UK water company Severn Trent announced that it has started to utilise ‘machine learning’ to further develop the firm’s approach to leak detection.
According to a press release, the company has created an advanced leak detection model that uses data from its network to help identify, locate and manage leaks in its system.
“We’re really excited by this project, and it’s fantastic that we’re already seeing brilliant results,” said Rob Ryder, technology and lab data manager at Severn Trent.
“We’ve created the model by applying advanced analytics to data from our network of pipes collected through sensors, which gives us loads of valuable data which we can use to anticipate and manage leakage across our region. When using the model we’re getting the most out of our network data, giving us the upper-hand when it comes to locating and fixing leaks.”
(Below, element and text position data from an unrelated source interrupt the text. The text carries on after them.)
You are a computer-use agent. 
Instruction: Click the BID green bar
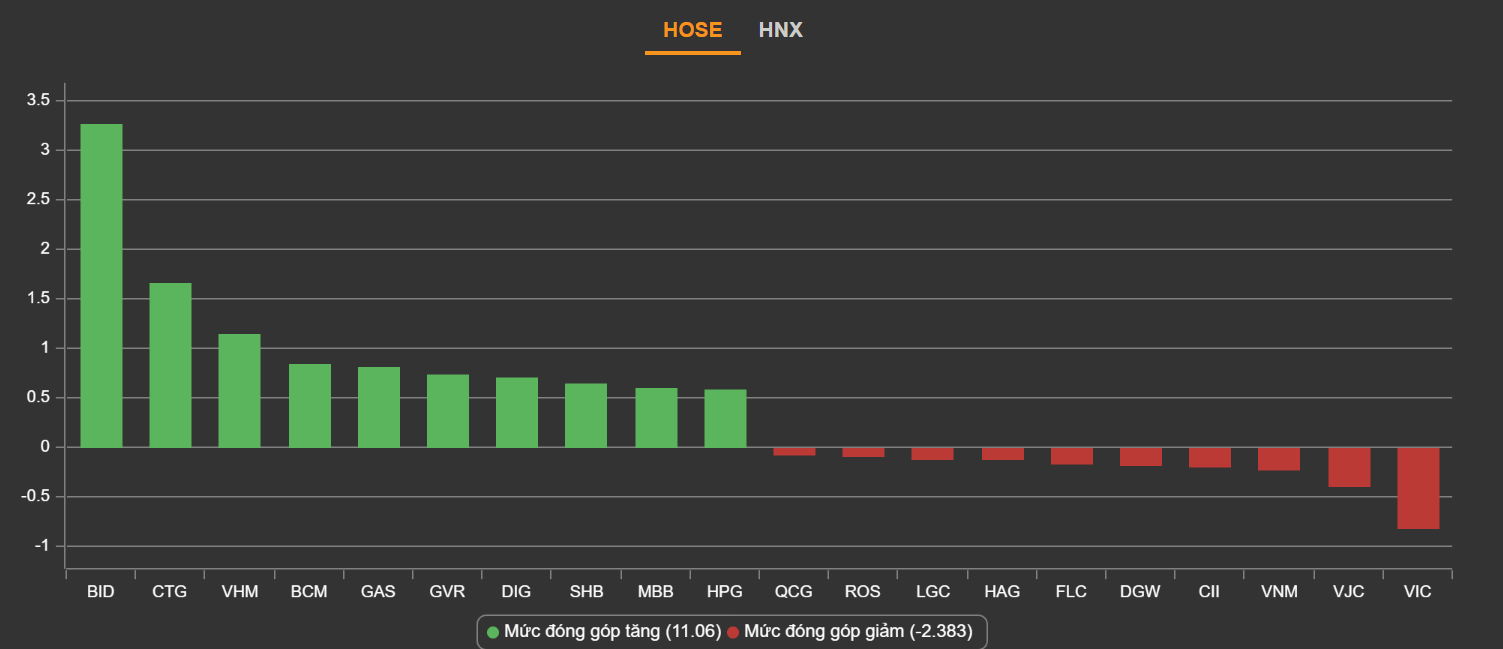[x=101, y=285]
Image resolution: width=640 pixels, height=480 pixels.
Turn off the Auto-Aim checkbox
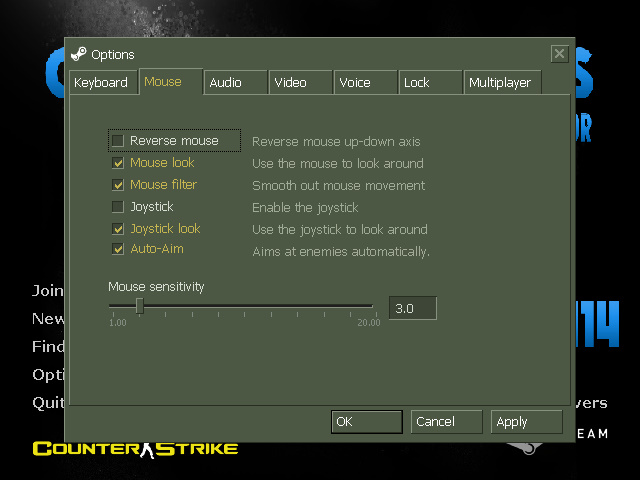[118, 249]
The model is the result of a collaborative process between Severn Trent and France-based technology consultation company Capgemini. The model is already seeing ‘notable early results’ according to Severn Trent.
Sections of the network in which the model has been implemented, labelled as ‘pilot areas’, have reportedly seen a leakage decrease of over 16%.
“The amount of data we’re analysing is huge,” said Ryder.
“We’ve collected about five billion records of flow and pressure data that we’re able to use to help our teams on the ground while also ensuring we can understand our network better.
“This new advanced capability allows us to explore possible outcomes that were not previously available to us – so we’re in a position where we can tackle leakage more effectively and more quickly for our customers, and improve their experience with us.”
Severn Trent claims that it is now interested in utilising advanced analytics across other areas of the business as well.